Pretty soon there's going to be a new world's biggest ship. Cool, right? It's probably going to sail the seas, laden with toys for children and cute animals, and bring joy to every dock. Like a reverse pirate ship, sent on missions to cheer up any city that needs it, overflowing with wonderful goodies and puppies and tons of mylar balloons with smiley faces on them. Right? That's probably what it's going to carry.
Shell will forge the hull of a floating [liquefied natural gas] plant in South Korea by year-end that will be the world’s largest vessel, weighing six times the biggest aircraft carrier, a Nimitz-class warship. Some 5,000 workers will build the factory to produce LNG off Australia’s northwest coast in a $13 billion project that also will shield Shell from escalating costs it would have to pay at the country’s onshore plants.

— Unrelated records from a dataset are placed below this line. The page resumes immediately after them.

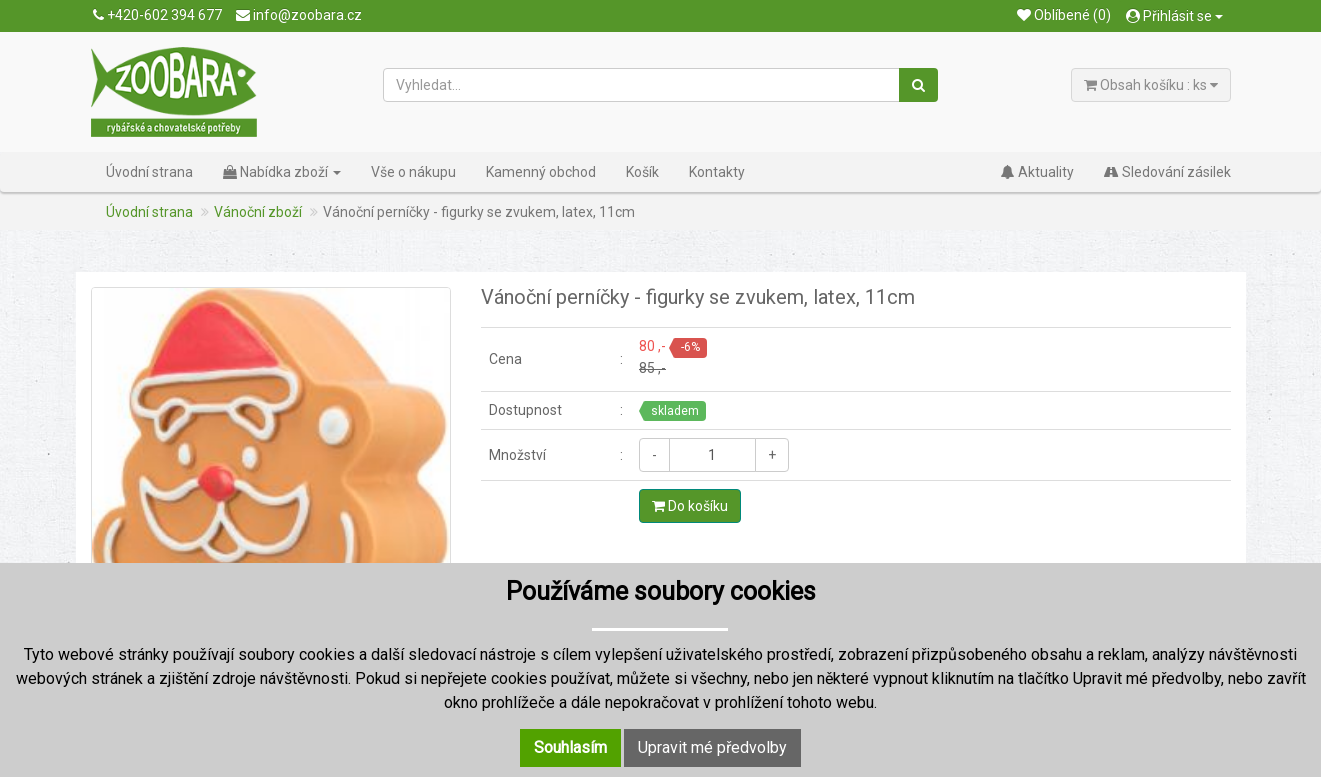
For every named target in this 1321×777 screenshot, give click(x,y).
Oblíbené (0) (1064, 15)
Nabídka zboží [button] (282, 172)
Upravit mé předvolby (712, 747)
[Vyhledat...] (642, 85)
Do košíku (690, 506)
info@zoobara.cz (299, 15)
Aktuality (1037, 172)
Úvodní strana (149, 172)
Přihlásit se (1174, 16)
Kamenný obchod (541, 172)
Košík (642, 172)
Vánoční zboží (258, 212)
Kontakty (717, 172)
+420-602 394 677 (157, 15)
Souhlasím (570, 747)
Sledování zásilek (1167, 172)
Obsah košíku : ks (1151, 85)
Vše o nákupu (413, 172)
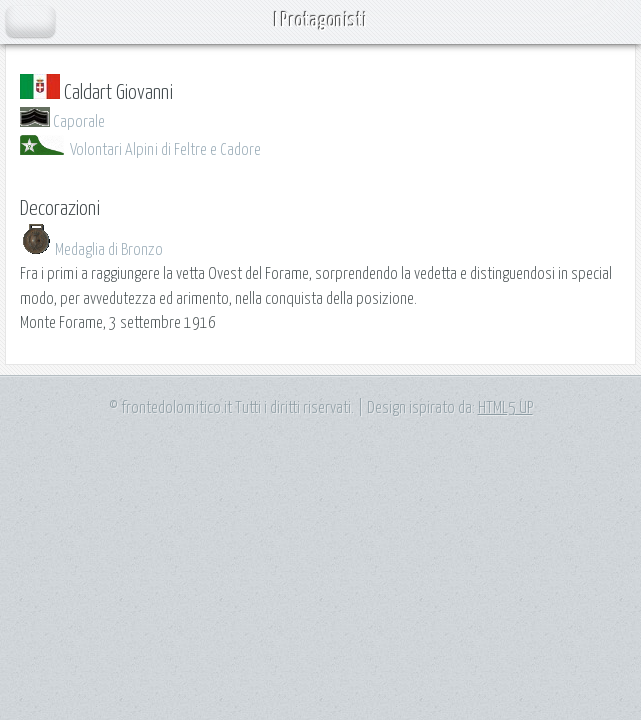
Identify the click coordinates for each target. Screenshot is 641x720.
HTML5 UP (505, 408)
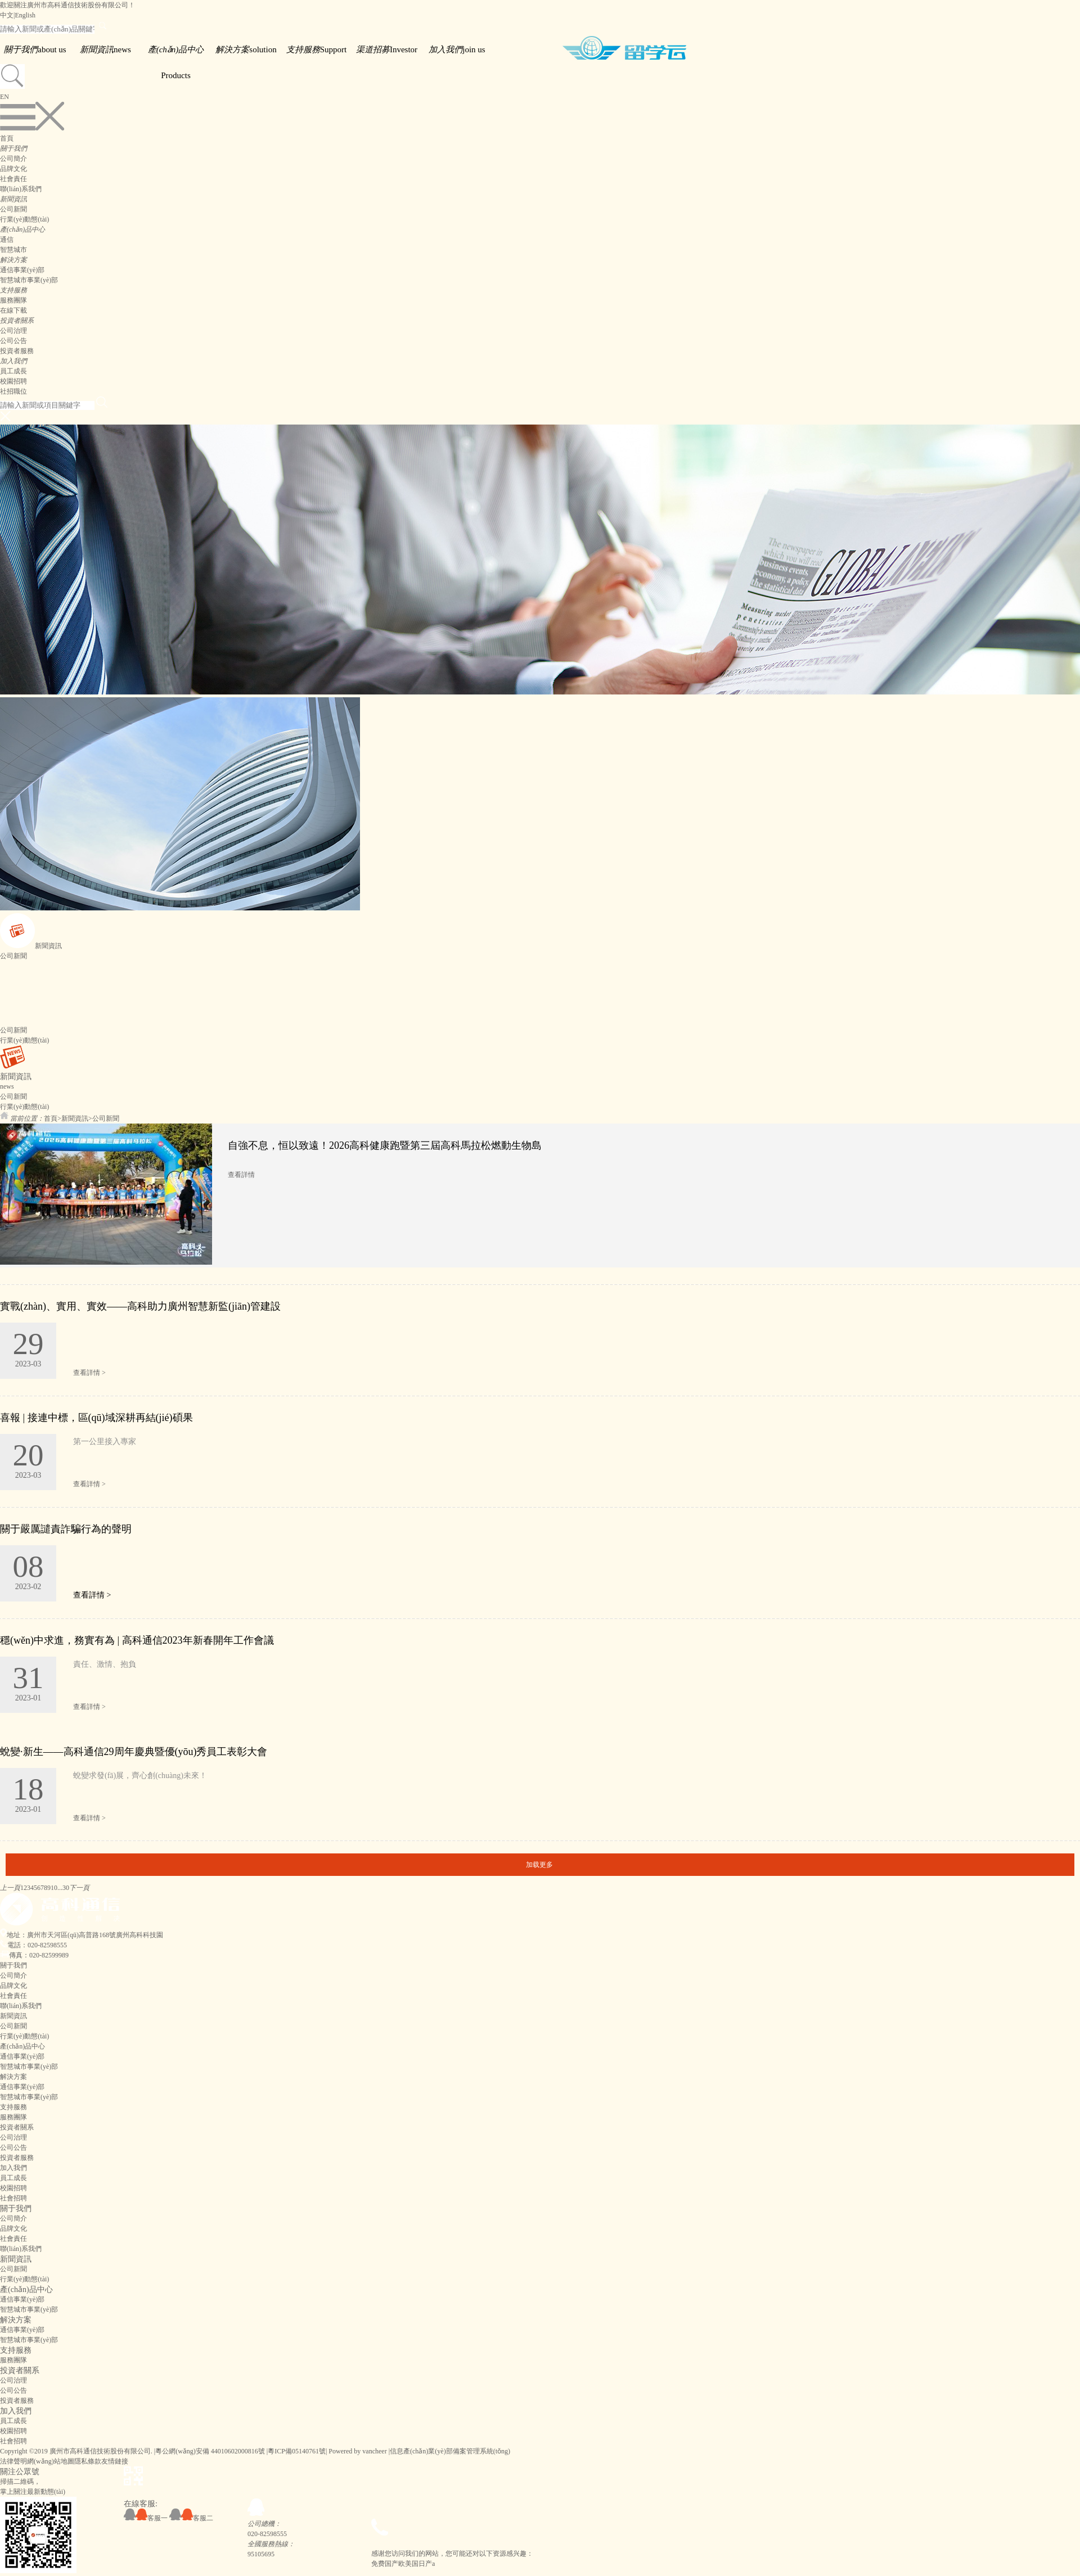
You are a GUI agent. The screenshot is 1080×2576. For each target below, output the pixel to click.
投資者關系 (19, 2370)
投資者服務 (17, 351)
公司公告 (13, 341)
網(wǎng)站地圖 (50, 2461)
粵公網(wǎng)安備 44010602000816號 (210, 2451)
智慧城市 (13, 250)
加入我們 (16, 2410)
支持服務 (16, 2349)
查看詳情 (241, 1175)
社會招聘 (13, 2198)
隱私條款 (87, 2461)
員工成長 (13, 371)
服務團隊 (13, 300)
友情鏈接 (114, 2461)
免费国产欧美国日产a (403, 2564)
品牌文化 (13, 169)
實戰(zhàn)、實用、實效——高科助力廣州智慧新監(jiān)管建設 (140, 1306)
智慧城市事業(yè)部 (29, 280)
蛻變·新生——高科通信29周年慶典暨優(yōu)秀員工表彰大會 (134, 1751)
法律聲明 (13, 2461)
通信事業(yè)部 (22, 270)
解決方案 (16, 2319)
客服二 (191, 2518)
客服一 (146, 2518)
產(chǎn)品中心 (26, 2289)
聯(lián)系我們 (21, 189)
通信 (7, 239)
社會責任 (13, 179)
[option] (540, 1195)
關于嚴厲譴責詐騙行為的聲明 (66, 1529)
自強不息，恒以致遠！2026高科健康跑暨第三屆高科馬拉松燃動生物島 (385, 1145)
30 (65, 1888)
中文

Rivals from Malaysia’s Petroliam Nasional Bhd. to GDF Suez SA of France likewise want to turn gas into liquid at sea, where many of the largest finds were made in the last decade. It’s a generational change for a land-based industry that started about 50 years ago in Algeria, where Shell provided technology for Camel, the first commercial LNG plant. Today those facilities typically cost at least $20 billion to build.
“We remove the need for the pipeline and use about 50 percent of the raw materials for an equivalent onshore plant,” said Neil Gilmour, Shell’s FLNG general manager. He’s overseeing construction of the world’s first floating LNG vessel, which will be as long as the Empire State Building, for use by the Prelude venture partners.
Oh, so it's going to be a giant gas refinery. That's cool too, I guess.